SOURCE RECORDS
------------------------------------------------------------------------
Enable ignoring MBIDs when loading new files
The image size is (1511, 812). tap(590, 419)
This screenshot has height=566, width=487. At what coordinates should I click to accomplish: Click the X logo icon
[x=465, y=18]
------------------------------------------------------------------------
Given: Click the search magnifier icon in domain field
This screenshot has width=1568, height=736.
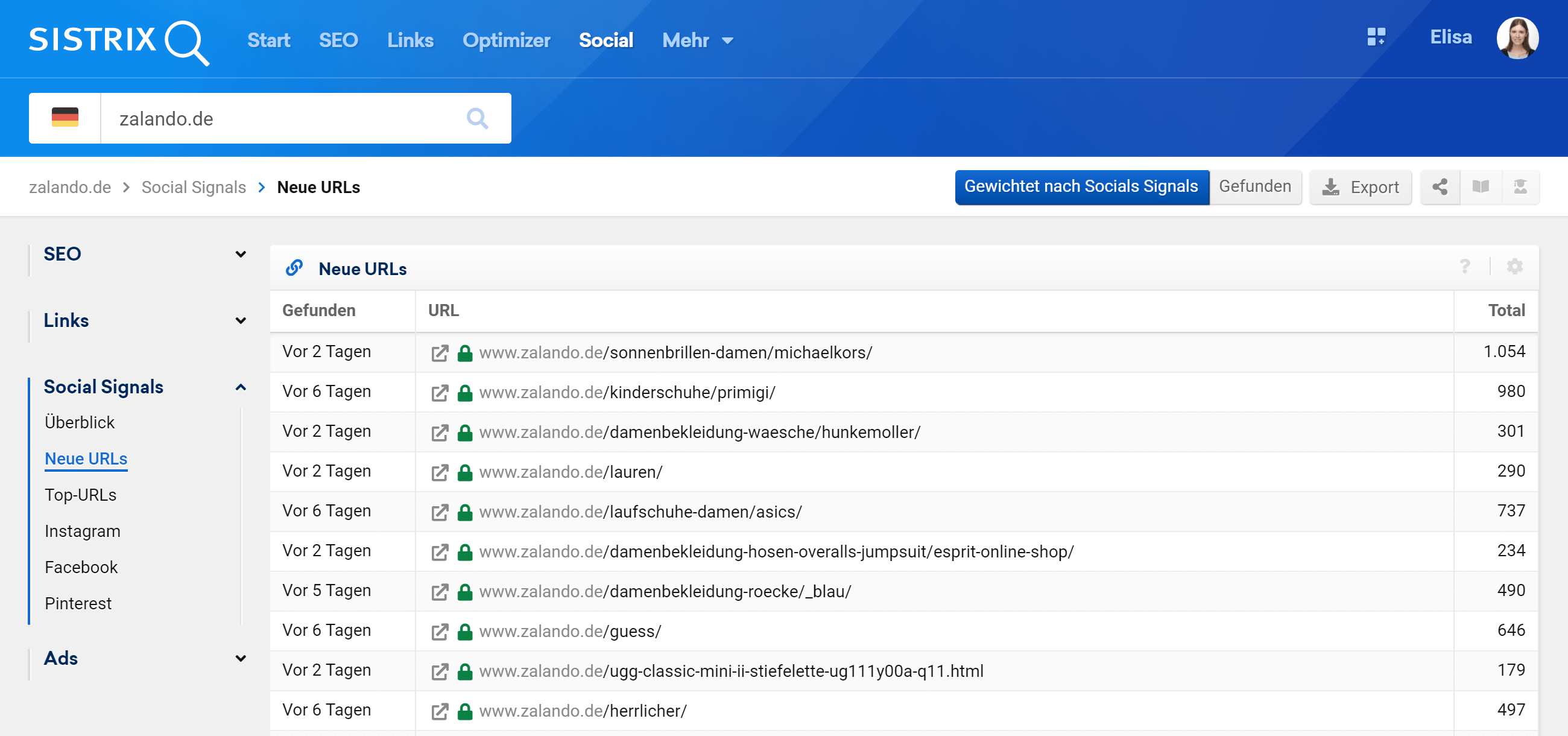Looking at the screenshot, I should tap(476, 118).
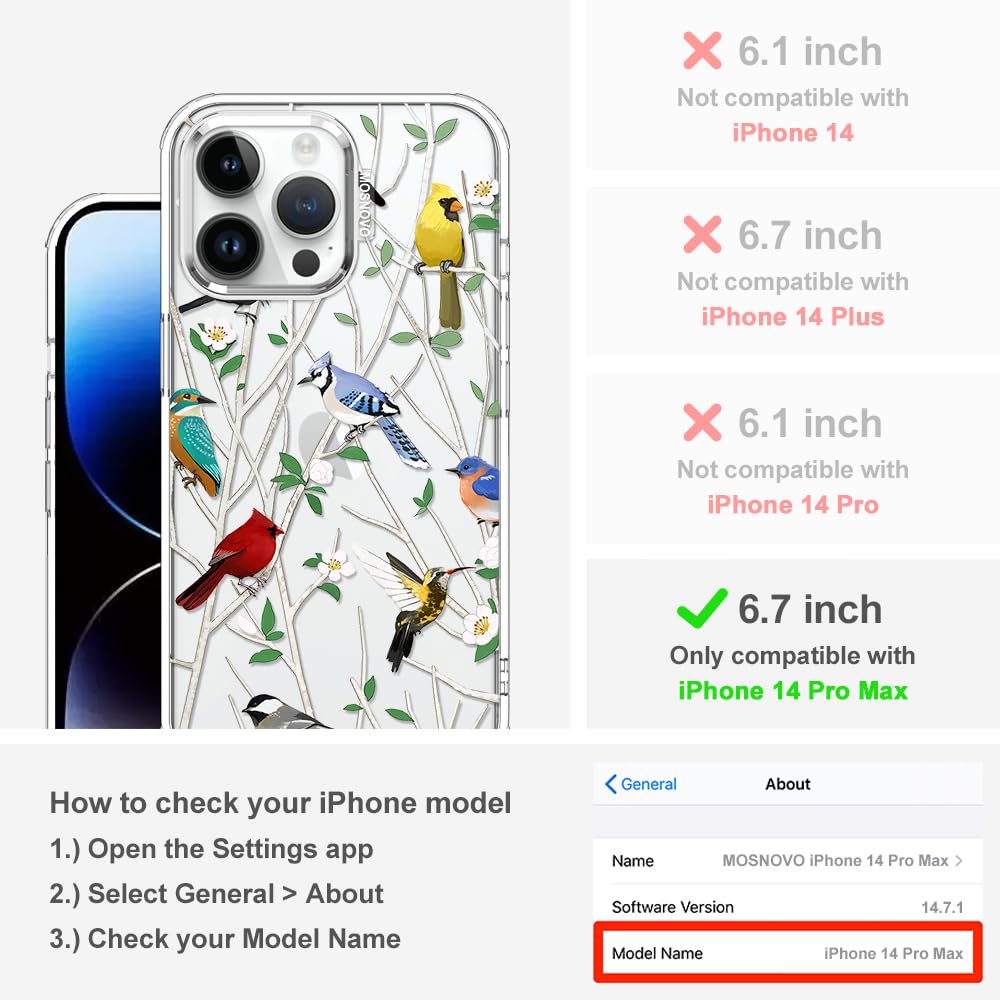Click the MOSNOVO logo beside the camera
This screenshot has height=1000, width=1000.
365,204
------------------------------------------------------------------------
DIRECTIONS FOR THIS TASK
Echo the entries starting at the line that contains "This screenshot has height=566, width=487." and ending at the line that contains "[x=465, y=18]", both included.

TASK SOLUTION
This screenshot has height=566, width=487. At what coordinates should I click to accomplish: Click the X logo icon
[x=465, y=18]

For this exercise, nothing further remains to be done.